Wenn der Mensch aus dem Paradies vertrieben wird, macht er das in der OR (עור), dem „Kleidungsstück“, das Gott ihm gab. Im Hebräischen ist die Haut identisch mit den Verben „erblinden“ und „blenden“ (dann IWER ausgesprochen). Mit dieser Kenntnis sind auch NT-Verse wie 1. Joh. 2:11 leichter zu verstehen, wo davon die Rede ist, dass die Finsternis die Augen geblendet hat. Das ausschließliche Anerkennen einer diesseitigen sichtbaren „Realität“ ist diese Blindheit, die auf zwei Augen begrenzt ist, durch die man alles „durch das Wasser“ (zeitlich) sieht. Es zeigt sich bis ins Äußerste, dass unsere Augen nicht in der Lage sind, mit sehr hellem Licht konfrontiert zu werden. Das diesseitige Sehen macht die Augen immer blendempfindlicher. Man denke nur an die immer häufiger werdenden „notwendigen“ Sonnenbrillen, deren marktwirtschaftlicher Siegeszug seit rund 100 Jahren ungebrochen mit steigender Tendenz fortschreitet.

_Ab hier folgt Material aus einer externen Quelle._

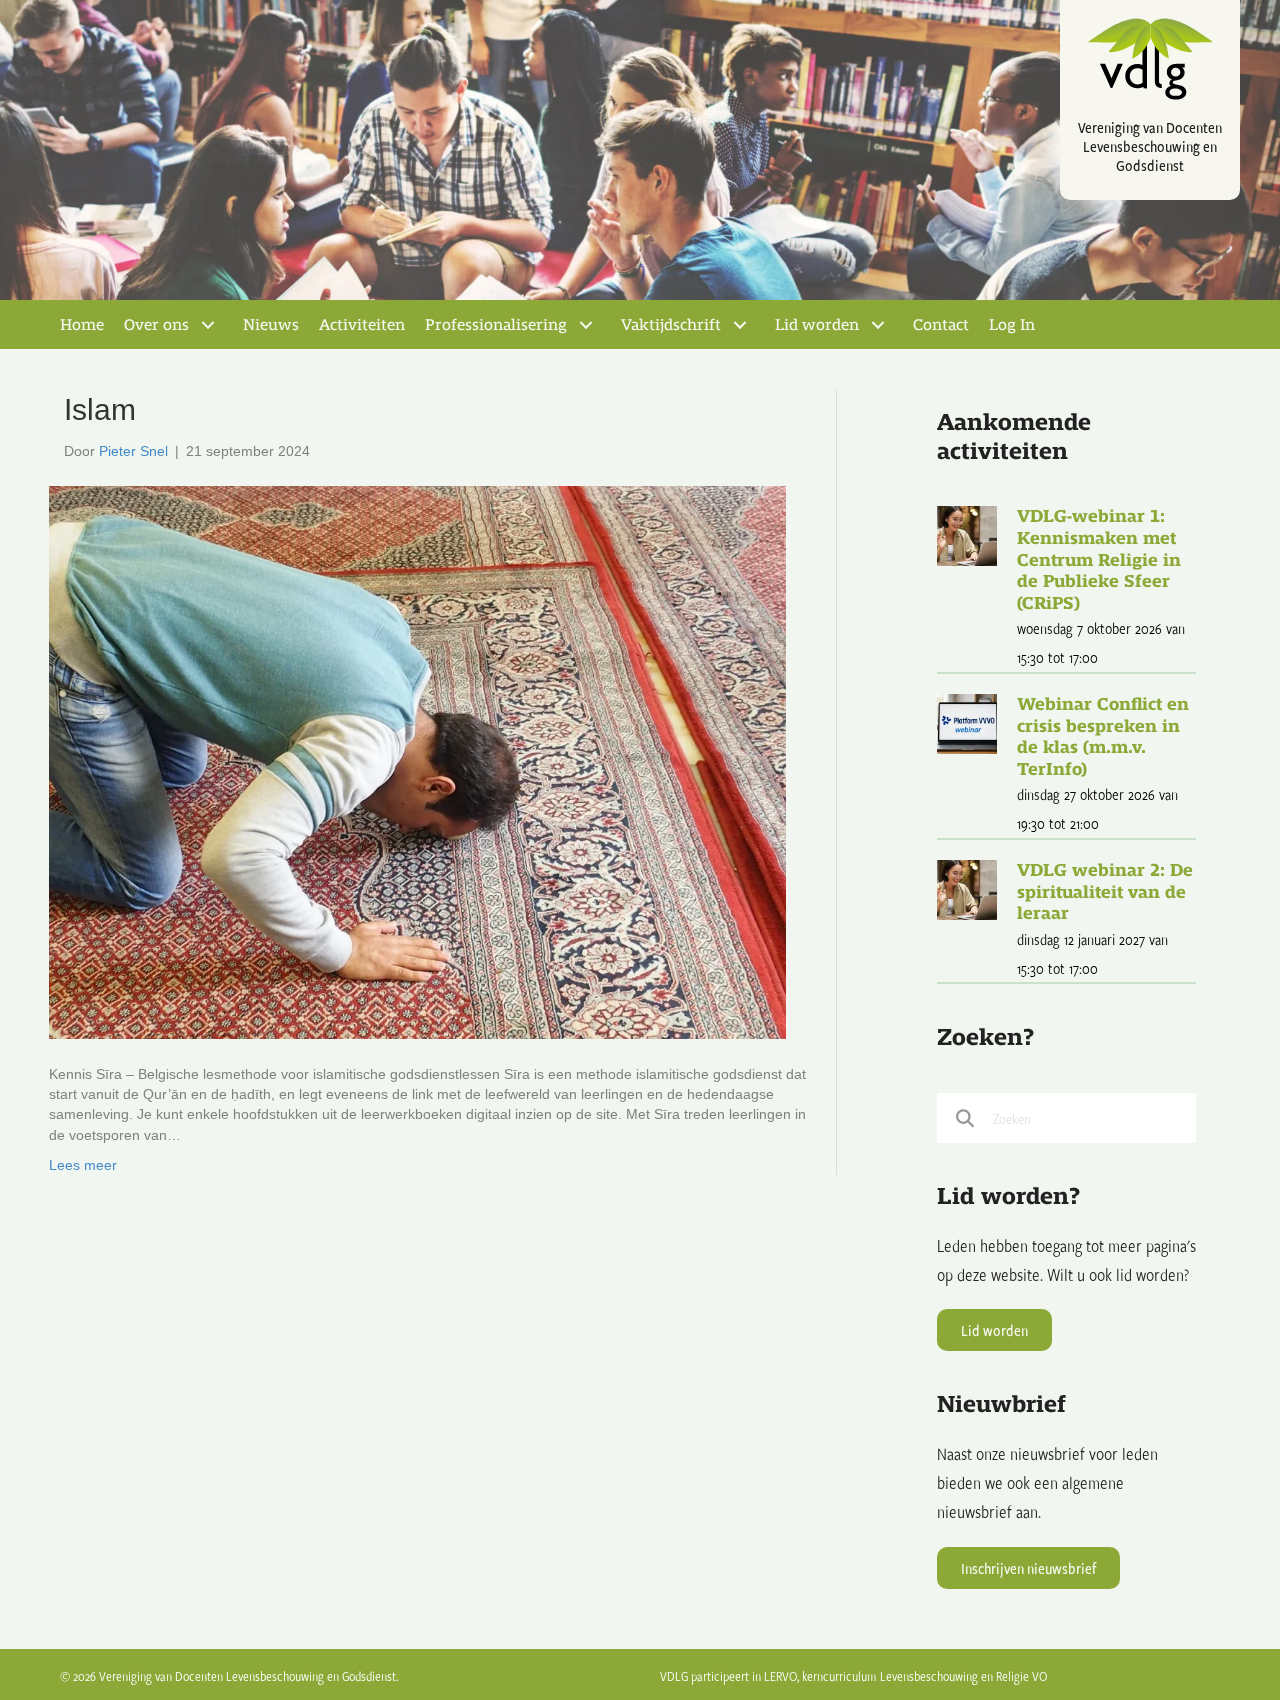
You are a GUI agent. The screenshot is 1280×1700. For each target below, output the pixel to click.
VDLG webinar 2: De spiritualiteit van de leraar (1105, 892)
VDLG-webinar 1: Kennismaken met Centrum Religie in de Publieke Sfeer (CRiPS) (1099, 559)
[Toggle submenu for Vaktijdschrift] (740, 325)
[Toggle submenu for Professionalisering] (586, 325)
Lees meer (83, 1165)
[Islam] (417, 761)
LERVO (780, 1676)
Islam (100, 409)
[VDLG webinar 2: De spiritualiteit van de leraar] (967, 887)
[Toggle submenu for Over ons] (208, 325)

Das menschliche Auge besteht anatomisch aus ca. 80 % Wasser, worin sich wieder das 1:4 Prinzip zeigt. Auge heißt AJIN (עין), genau wie der Buchstabe, der anstelle der ALEPH kommt. Die AJIN zählt 130 (70+10+50). Zwei Augen zählen 260 und drei Augen 390. Die Summe dreier Augen ist auch die Summe des Wortes für Himmel, SCHAMAJIM (300+40+10+40 = 390).
Werfen wir abschließend noch einen Blick in das Buch Hiob, wo wir am Ende den bekannten Ausspruch finden: So habe ich denn beurteilt, was ich nicht verstand, Dinge, zu wunderbar für mich, die ich nicht kannte. (…) Mit dem Hören des Ohres hatte ich von dir gehört, aber nun hat mein Auge dich gesehen. (Hiob 42, ab Vers 3)
„Mein Auge“? Warum spricht Hiob nur von einem Auge? Im 42. Kapitel kommt die Lösung, kommt Hiobs persönliche Erlösung. Jetzt sieht er selbst. So versteht man auch die Salbung: Das, was zunächst nur innerlich vermutet wurde, wird jetzt auch konkret im Außen erkannt. Es ist ein Sehen, das sich nicht mehr vom Wahrnehmbaren begrenzen lässt – immer steckt noch etwas ganz anderes dahinter: Hiob durchschaut es.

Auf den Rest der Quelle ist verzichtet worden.